Kraft Heinz Stock 2018 Predictions
Looking towards 2018, it could be a year of new beginnings for Kraft Heinz and its shareholders alike. Several things could happen that would leave a positive mark on the company’s financials.
The first is an acquisition, and this is based on the previous actions that have taken place over the past few years. We know how Kraft and Heinz merged together, but you may not be aware that in February 2017, there was a bid to purchase Unilever NV ADR (NYSE:UN). In the end, however, the bid was withdrawn and things did not work out as planned for Buffett and his partners. (Source: “Kraft Heinz withdraws Unilever takeover bid,” The Guardian, February 19, 2017.)
Since 2017’s attempt to purchase a company failed, a different company may interest Buffett and 3G Capital in 2018. The one takeaway from the failed attempt is that, at the time, Unilever had a larger market cap size compared to Kraft Heinz. That means that if another takeover offer were to be made to a different, more appropriate business, the outcome could be different. And if the next attempt succeeds, it could result in Kraft Heinz becoming the first- or second-largest food and beverage company in North America and gaining all the market share that comes with a higher rank. Of course, this would only happen with cost-cutting measures in place and increased margins.

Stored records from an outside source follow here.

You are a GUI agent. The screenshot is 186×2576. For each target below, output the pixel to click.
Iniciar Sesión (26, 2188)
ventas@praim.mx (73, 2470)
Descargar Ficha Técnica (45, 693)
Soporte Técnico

If an acquisition occurs, shareholders would also now own a portion of a larger company while the dividend continues to grow. But if no such purchase takes place, there are two other possibilities.
One is a very large share repurchase program, reducing the overall count of the number of outstanding shares and leaving each shareholder with a larger chunk of the company. The other possibility is a onetime special dividend given to investors on top of the regular dividend payouts.
But regardless if there is a large acquisition made or not, continued dividend growth is a high possibility. This is based on the revenue more than covering the dividend, as there is always a large cash balance kept as a backup, which can also be put towards a dividend hike. Since revenue is protected from inflation and there are cost-cutting measures in place, this could result in more cash being available to reward investors with.
What’s more, the focus should turn to reducing the amount of debt on Kraft Heinz’s balance sheet. This would be yet another another cost-cutting measure since it creates a lower obligation towards the interest costs associated with the debt. But again, this would only occur if no large acquisition was made.
Final Thoughts About Warren Buffett’s Top Dividend Stock
Warren Buffett is known for generating market-beating returns, and based on KHC stock being the largest holding within Berkshire, the belief is that there are a lot more gains ahead for the company.
2018 could be the year that there is another major catalyst, such as a large acquisition, share repurchase program, o special dividend. Of course, this is all conjecture; none of this will happen unless Kraft Heinz announces it.
One thing is for sure: since a large percentage of the company is owned by Berkshire and 3G Capital, Kraft Heinz will be sure to include them in discussions regarding the next opportunity to grow the company. And since both companies are only interested in growing their own firm’s capital, it should result in a positive outcome for all businesses and investors involved.